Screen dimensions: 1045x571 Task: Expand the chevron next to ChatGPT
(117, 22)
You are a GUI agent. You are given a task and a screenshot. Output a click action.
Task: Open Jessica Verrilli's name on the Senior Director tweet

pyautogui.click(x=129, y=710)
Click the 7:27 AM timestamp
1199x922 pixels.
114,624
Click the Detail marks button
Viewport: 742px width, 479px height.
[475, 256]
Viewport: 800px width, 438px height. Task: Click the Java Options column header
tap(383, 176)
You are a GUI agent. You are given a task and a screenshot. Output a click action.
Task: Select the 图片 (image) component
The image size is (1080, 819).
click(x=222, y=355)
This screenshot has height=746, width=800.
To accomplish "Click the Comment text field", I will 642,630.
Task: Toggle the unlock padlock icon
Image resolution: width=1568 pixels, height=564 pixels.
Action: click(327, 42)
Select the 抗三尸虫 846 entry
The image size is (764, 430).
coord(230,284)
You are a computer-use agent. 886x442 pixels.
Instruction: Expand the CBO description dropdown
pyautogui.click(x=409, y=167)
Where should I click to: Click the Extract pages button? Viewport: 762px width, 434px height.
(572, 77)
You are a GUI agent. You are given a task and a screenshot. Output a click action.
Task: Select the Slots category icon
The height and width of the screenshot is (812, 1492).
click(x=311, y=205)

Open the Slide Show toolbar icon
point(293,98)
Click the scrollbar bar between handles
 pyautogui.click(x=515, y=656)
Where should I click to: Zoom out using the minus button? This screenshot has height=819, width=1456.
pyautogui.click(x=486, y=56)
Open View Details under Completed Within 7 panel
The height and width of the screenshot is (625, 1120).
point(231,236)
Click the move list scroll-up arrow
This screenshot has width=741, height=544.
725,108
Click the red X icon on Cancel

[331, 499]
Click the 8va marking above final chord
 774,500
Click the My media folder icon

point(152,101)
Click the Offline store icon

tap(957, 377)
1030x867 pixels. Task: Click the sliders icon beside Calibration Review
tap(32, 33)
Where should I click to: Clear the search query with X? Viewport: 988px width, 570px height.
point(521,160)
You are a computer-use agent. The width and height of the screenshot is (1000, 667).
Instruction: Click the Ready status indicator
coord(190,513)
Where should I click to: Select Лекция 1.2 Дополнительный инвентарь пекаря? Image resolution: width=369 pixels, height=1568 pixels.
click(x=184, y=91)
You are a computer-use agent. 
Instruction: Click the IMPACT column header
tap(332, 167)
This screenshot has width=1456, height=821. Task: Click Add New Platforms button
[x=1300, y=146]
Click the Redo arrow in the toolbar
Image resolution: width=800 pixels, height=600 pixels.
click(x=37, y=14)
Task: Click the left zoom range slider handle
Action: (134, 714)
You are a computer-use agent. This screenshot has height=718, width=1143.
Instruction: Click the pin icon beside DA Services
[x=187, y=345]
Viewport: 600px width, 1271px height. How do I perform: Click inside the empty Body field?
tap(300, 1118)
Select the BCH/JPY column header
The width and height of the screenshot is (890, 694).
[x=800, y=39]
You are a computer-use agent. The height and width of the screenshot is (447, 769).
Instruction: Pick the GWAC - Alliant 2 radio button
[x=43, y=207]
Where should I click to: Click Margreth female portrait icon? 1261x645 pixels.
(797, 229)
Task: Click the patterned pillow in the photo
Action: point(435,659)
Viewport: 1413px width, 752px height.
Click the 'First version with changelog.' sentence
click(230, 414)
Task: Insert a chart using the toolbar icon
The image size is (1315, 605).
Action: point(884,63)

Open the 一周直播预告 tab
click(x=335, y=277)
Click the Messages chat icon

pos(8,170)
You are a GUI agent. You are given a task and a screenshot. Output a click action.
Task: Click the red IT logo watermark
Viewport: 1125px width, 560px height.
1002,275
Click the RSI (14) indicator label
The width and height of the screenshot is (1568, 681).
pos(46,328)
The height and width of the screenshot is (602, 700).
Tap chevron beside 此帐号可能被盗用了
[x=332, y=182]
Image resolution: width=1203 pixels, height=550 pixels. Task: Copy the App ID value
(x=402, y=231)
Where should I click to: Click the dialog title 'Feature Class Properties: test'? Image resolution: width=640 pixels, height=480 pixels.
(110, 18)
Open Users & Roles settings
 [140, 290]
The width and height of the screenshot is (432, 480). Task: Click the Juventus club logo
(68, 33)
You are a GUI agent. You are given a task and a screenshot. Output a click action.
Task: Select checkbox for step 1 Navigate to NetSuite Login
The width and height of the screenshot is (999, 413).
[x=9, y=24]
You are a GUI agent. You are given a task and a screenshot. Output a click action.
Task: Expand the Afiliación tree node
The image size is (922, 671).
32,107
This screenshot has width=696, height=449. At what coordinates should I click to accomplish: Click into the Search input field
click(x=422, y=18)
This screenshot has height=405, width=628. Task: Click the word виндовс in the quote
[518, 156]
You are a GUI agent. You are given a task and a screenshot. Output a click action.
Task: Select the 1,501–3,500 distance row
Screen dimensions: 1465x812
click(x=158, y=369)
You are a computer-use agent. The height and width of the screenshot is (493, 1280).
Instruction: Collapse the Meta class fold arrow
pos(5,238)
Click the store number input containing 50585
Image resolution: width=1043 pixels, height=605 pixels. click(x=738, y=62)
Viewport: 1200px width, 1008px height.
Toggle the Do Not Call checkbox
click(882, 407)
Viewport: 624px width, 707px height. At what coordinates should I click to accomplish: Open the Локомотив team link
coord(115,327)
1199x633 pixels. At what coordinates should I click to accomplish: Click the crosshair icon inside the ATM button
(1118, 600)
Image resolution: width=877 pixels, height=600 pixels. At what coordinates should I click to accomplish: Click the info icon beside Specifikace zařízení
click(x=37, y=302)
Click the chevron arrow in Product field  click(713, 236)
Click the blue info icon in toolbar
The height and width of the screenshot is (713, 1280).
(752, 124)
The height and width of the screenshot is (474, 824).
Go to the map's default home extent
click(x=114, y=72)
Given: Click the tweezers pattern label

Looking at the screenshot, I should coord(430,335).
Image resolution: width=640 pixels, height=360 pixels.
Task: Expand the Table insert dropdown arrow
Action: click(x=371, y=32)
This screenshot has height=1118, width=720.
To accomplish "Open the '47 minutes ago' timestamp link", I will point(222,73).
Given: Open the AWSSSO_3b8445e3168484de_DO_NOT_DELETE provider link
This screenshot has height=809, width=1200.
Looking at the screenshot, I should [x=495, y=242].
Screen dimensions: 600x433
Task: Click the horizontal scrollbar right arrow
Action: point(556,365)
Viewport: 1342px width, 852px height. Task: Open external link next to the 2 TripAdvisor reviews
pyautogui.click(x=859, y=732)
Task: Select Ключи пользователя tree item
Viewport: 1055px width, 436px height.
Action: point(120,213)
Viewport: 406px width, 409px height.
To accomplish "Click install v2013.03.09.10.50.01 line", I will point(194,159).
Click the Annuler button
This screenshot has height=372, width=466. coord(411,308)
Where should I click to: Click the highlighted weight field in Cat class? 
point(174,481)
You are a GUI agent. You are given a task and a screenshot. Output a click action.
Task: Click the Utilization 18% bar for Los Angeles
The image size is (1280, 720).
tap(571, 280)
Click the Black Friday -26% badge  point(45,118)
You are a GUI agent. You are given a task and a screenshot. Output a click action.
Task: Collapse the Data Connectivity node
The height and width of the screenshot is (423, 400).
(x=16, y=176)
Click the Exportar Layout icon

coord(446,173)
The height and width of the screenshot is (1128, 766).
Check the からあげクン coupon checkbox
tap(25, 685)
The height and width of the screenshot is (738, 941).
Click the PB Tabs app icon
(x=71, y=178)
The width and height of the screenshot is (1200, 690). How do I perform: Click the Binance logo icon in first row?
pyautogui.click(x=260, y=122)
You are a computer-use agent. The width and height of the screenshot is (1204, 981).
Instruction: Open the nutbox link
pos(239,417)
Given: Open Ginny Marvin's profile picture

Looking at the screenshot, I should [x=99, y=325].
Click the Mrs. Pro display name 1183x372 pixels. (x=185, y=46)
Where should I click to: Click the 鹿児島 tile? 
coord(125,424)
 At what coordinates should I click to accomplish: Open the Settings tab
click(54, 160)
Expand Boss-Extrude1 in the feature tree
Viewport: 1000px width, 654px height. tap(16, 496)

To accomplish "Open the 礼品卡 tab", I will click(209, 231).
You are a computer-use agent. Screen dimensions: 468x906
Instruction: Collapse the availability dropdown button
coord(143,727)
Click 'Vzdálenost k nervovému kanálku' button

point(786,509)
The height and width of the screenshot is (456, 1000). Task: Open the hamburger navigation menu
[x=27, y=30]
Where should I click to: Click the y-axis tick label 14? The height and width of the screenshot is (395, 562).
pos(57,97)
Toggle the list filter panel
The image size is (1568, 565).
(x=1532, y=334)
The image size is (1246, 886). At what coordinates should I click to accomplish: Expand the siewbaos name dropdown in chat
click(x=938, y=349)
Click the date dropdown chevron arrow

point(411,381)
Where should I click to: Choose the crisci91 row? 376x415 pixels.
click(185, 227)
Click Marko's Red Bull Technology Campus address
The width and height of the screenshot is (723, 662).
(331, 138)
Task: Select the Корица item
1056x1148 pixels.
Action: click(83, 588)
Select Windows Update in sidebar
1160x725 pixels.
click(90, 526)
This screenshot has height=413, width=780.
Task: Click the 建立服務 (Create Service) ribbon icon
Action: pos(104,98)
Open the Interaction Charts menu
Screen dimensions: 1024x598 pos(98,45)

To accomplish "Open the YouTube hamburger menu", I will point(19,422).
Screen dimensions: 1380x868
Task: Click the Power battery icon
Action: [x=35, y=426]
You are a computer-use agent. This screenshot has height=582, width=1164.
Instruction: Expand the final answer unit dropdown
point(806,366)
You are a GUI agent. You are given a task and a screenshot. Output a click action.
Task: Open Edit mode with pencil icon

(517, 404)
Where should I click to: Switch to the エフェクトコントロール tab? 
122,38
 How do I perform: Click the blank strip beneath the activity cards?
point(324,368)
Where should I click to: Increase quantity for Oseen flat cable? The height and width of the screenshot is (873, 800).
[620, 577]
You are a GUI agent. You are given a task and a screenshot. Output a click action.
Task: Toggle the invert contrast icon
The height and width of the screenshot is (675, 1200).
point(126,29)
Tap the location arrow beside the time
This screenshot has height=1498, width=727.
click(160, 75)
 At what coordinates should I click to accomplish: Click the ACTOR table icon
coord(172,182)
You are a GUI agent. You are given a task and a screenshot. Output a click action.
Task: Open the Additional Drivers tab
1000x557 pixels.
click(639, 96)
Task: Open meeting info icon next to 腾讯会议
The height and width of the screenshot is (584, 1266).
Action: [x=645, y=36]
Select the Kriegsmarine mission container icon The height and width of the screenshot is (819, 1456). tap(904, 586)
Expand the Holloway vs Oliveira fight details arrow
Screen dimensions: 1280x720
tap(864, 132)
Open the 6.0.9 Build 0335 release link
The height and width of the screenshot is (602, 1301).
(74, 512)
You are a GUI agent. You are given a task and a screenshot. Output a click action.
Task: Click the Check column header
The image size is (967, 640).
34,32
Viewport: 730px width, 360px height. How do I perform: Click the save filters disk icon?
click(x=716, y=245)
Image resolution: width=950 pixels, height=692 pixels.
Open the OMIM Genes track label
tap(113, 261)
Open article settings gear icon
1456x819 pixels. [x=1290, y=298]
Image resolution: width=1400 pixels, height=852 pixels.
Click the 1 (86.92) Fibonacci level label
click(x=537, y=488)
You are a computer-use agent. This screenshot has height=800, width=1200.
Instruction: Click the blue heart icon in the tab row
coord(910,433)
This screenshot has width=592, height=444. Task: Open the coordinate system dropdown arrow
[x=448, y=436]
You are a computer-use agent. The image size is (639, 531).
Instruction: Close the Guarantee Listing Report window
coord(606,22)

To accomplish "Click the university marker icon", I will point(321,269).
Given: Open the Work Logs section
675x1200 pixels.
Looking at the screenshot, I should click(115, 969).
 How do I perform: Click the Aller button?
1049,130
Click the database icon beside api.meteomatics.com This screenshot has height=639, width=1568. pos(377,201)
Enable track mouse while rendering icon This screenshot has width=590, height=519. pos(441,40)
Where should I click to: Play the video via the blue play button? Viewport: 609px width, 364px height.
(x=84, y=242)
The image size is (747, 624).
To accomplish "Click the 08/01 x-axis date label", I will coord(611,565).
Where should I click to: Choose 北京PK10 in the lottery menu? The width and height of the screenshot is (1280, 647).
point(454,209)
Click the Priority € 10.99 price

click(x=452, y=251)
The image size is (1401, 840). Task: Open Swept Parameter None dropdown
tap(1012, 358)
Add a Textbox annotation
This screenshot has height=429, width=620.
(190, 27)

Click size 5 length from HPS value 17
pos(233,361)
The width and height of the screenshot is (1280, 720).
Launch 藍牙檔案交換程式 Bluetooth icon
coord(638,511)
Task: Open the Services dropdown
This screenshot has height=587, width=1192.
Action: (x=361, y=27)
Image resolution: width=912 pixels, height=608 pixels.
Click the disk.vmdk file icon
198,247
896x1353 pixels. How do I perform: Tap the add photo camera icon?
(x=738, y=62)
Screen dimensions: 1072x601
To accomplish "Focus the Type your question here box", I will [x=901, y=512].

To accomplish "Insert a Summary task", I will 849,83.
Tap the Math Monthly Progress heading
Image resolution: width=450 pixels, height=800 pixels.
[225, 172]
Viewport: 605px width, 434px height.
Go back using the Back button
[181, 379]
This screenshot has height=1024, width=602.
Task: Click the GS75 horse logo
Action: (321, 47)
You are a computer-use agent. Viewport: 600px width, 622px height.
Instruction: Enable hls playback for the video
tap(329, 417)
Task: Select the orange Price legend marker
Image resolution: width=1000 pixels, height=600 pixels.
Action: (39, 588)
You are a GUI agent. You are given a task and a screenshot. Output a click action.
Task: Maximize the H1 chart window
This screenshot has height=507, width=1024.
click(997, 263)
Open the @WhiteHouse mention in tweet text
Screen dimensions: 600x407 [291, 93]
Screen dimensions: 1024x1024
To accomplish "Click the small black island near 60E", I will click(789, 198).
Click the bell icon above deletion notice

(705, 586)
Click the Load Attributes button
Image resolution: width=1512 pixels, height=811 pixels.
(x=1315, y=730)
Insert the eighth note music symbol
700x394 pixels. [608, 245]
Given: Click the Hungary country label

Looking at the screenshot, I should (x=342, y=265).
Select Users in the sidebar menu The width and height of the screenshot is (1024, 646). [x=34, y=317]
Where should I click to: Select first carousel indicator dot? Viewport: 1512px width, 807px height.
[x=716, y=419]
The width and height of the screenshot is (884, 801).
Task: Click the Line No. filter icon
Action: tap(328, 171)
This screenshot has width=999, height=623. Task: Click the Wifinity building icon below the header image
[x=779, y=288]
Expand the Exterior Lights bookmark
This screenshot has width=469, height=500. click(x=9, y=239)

········

Your objective: The response consists of the lines above that contain "node".

Exercise output:
Task: Expand the Afiliación tree node
Task: Collapse the Data Connectivity node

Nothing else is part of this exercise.